> WHAT TO DO
When you reach the line that holds "Instruction: Click the", start copying exactly and keep going through the final line of the data, leaving out pictures.

====== MATERIAL FOR THIS TASK

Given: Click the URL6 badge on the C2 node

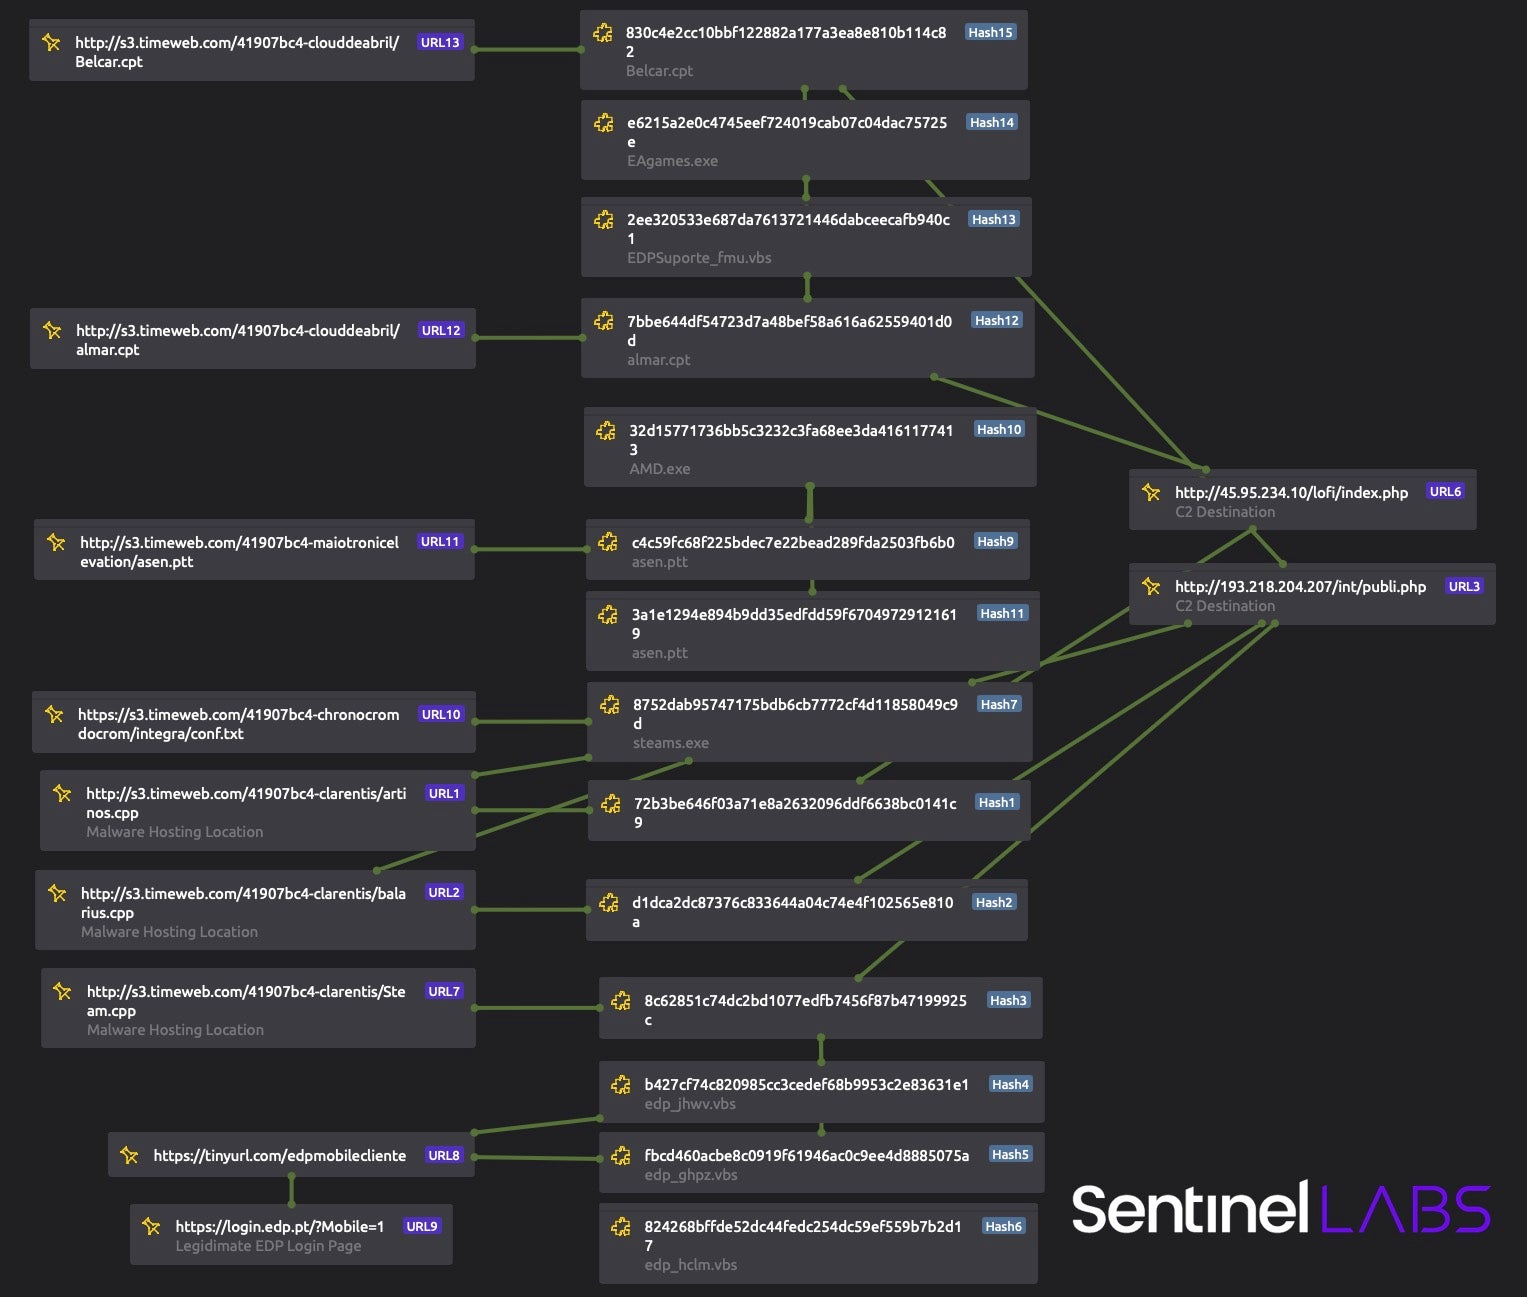Looking at the screenshot, I should click(1445, 492).
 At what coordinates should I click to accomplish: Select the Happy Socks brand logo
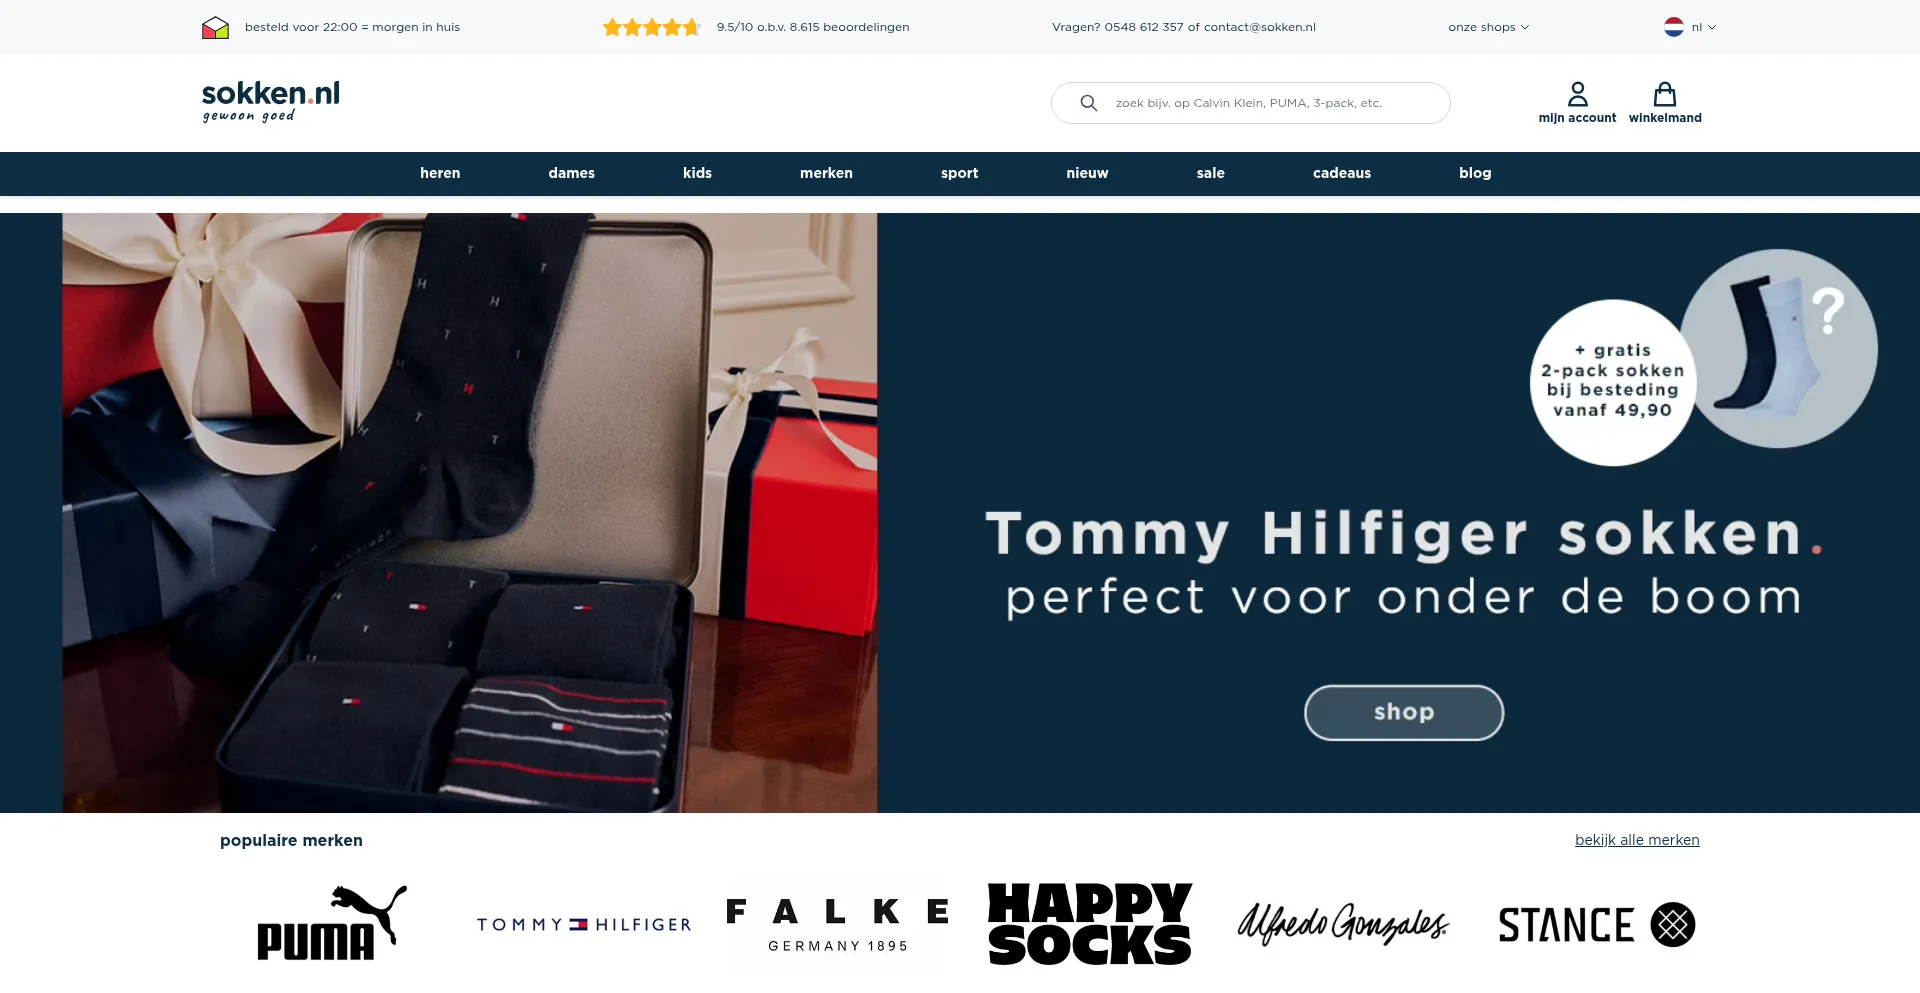click(1089, 923)
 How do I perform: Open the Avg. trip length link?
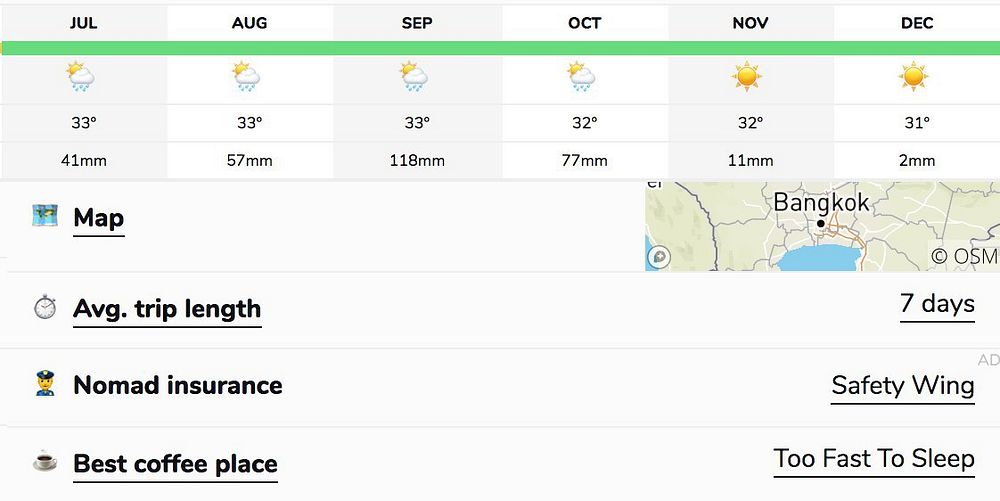tap(167, 309)
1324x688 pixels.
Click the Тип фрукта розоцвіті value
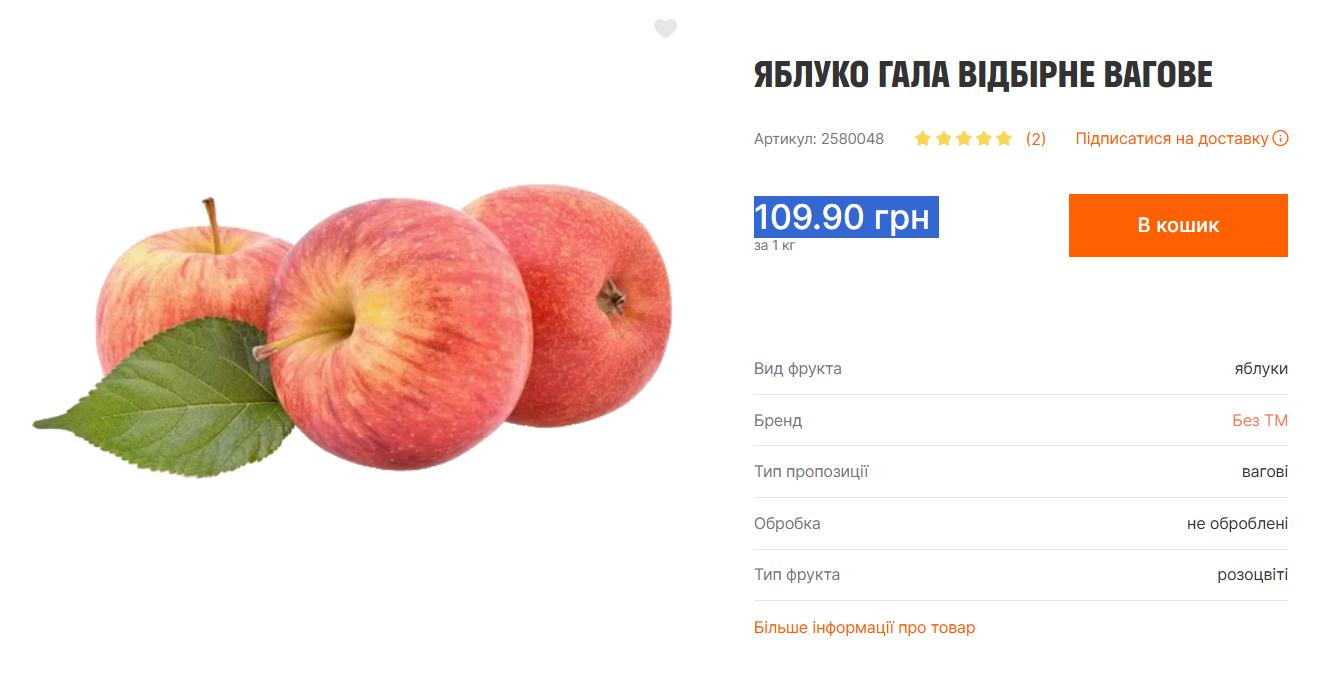[x=1253, y=575]
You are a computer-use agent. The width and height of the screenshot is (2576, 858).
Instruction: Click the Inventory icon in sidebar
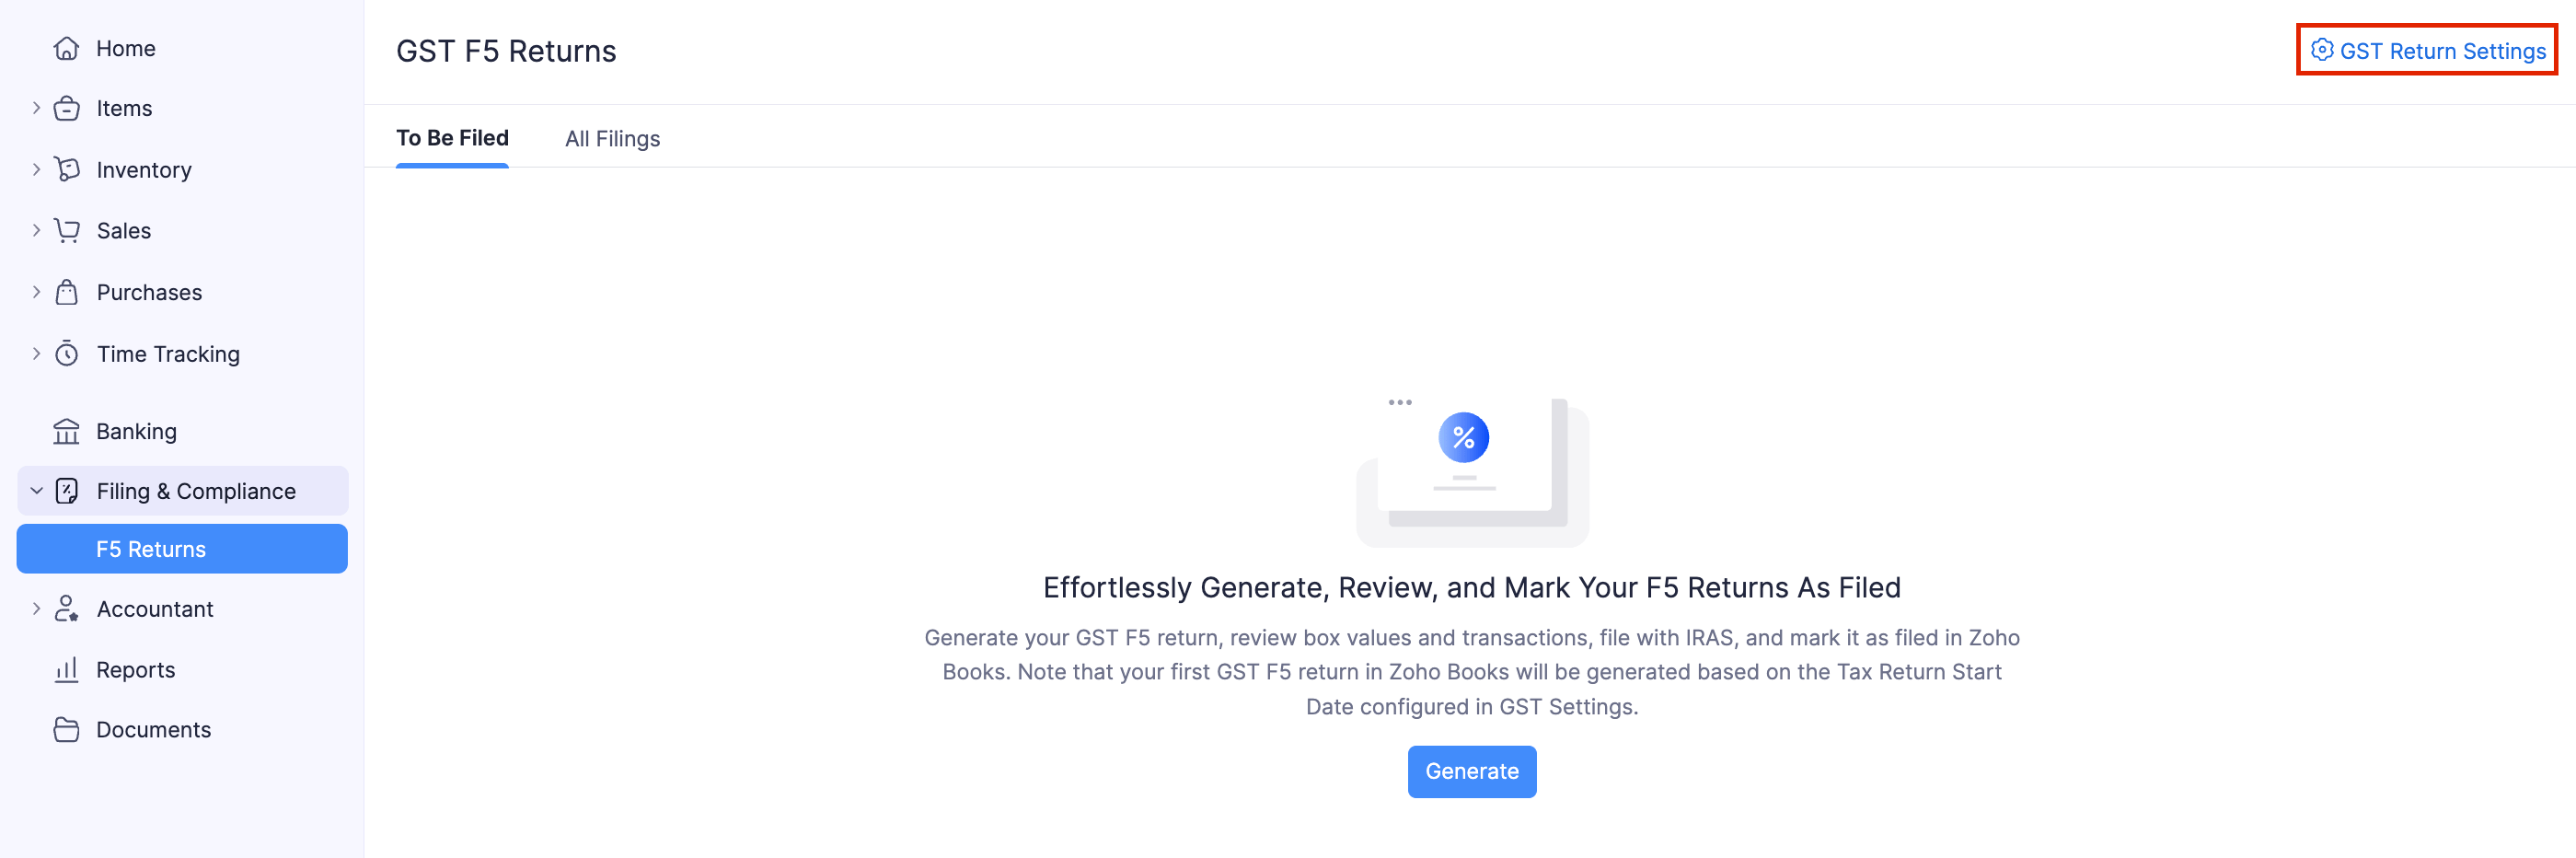pyautogui.click(x=66, y=170)
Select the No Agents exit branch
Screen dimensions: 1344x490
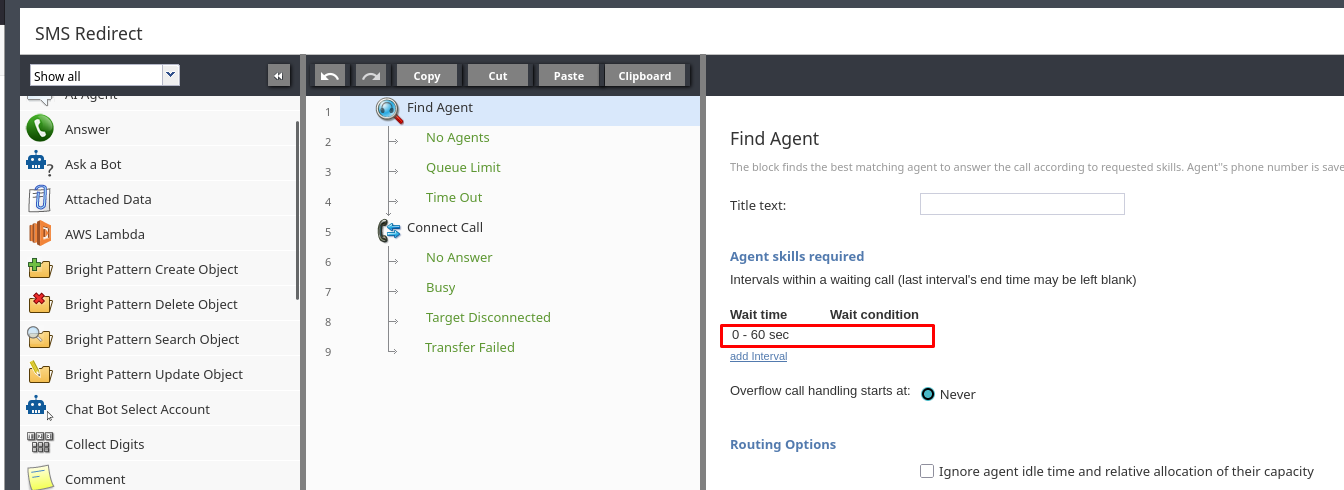click(x=457, y=138)
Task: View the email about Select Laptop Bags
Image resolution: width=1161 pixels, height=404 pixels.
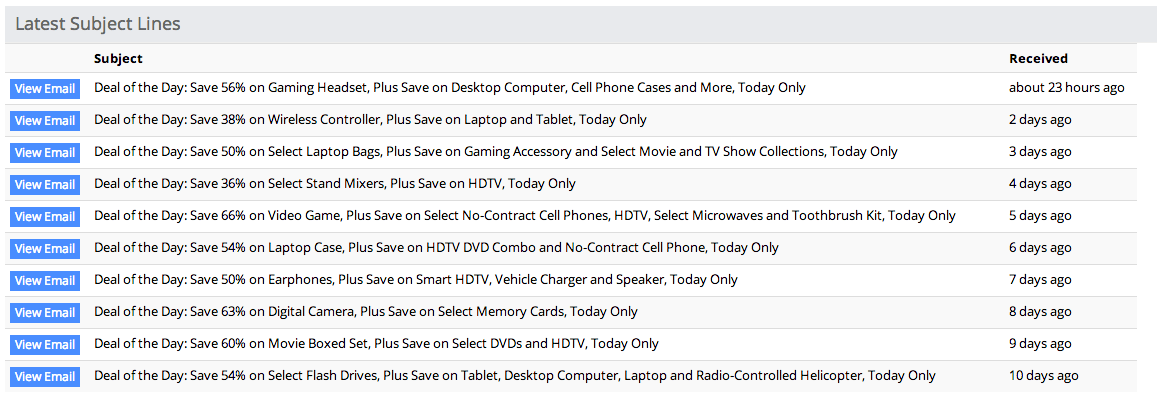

============

> ANSWER TO THE EXERCISE
Instruction: Click the Inventory icon in sidebar
pyautogui.click(x=66, y=170)
Select the No Agents exit branch
Screen dimensions: 1344x490
click(x=457, y=138)
Task: View the email about Select Laptop Bags
Image resolution: width=1161 pixels, height=404 pixels.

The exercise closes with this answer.